The Wrong Place
Alison sat on the corner of her bed contemplating her face at close range in a mirror, and her ill fortune over a longer perspective.
About six months ago she’d been a happy girl, working as a police constable. Then one day she’d been called to help with checking out some innocent-looking abandoned chemical plant near the outskirts of town. They’d been some trouble there with some youths hanging out there, so WPC Alison Taylor had gone in with her partner to check what was happening. She happened to be standing by the pressure valve of one particular tank just as the gas buildup inside it had caused it to fail. In the blink of an eye, toxic green stuff squirted out, thankfully mostly missing her, but a few drops splashed into her eyes. She sat remembering the horrible burning sensation, the blinking, and more blinking, and rubbing her eyes, and yet more blinking. That was the last time she saw the world clearly.
She was taken to hospital, thereupon her eyes were doused with water and soothing liquids, then bandaged. She spent most of the next three weeks in darkness, unsure whether she would see anything ever again. If she’d had more than a few drops of the stuff in each eye, or they hadn’t washed out her eyes so much, it might well have been so. But after three weeks the stinging eased and the bandages came off, but now the world looked a very different place: everything was just a misty, fuzzy blur, everything near and far just unrecognizable. The toxic fluid had heavily attacked her eyes, from back and front, causing her eyes to elongate, her lenses to become much more pliable, so her eye muscles overcompensated far too much; it attacked her retinas, making them far less efficient, and finally made the aqueous fluid in her eyes slightly cloudy.

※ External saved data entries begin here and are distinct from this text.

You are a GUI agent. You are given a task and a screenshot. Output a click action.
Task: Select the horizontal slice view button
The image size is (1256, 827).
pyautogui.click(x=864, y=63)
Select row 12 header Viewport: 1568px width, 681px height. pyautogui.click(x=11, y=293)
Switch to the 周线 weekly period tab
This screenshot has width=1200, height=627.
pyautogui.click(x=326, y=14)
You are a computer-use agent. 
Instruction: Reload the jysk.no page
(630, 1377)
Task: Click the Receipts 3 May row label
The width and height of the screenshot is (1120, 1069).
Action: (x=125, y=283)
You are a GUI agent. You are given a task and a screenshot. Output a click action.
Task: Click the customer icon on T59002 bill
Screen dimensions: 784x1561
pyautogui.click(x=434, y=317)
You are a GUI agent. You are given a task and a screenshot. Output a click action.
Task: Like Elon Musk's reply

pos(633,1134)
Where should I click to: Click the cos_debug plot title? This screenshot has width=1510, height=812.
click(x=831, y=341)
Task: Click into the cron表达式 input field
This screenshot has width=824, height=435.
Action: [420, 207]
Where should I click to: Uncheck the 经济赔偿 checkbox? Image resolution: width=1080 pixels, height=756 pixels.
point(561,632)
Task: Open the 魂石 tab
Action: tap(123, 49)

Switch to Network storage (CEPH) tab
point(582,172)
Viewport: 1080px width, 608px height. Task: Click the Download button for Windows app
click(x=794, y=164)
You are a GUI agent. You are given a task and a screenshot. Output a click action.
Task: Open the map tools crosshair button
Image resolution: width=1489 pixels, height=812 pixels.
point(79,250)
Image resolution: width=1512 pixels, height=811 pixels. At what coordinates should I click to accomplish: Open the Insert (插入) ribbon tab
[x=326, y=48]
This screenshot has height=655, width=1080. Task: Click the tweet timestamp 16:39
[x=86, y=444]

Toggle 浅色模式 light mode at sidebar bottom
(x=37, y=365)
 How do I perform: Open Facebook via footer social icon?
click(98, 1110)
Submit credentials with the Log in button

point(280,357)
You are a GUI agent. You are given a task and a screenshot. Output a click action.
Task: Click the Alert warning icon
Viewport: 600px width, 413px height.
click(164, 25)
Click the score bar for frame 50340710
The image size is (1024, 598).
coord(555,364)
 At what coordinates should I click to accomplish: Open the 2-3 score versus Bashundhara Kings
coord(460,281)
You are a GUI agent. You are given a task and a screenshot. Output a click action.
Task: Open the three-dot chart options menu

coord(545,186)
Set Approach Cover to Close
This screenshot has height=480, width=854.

The eye specialist soon recognized that part of her problem was high myopia, at just over 50 dioptres, thus she was prescribed heavy-lensed glasses, through which she now saw the world, albeit imperfectly. She then remembered the first time she’d seen herself wearing her new glasses; the lenses mostly blurred, a tiny hole in each through which her shrunken eyes now saw the world. She recalled her gasp of dismay at the sight. She sat remembering her first look through them at the eyechart: without them, that was something she couldn’t see at all, with glasses it was a white oblong blur on the wall, with a black blob at the top, a dark indistinct area below that, and at the bottom a larger area of white. She fondly imagined there was some greyness to it, clutching desperately at any vision she could find. She had a best CVA of 20/400, well into “official” blindness, far outside the normal police requirement, even with glasses. At night the world devolved into fuzzy, ghostly areas of vision around lights, and otherwise blank impenetrable darkness. Seeing things was now so difficult: she had to hold them close where possible, or else just do her best with what she had. Of course, this meant she couldn’t be a policewoman anymore.
And now she sat wearing her police uniform for the last time, tears rolling down her face.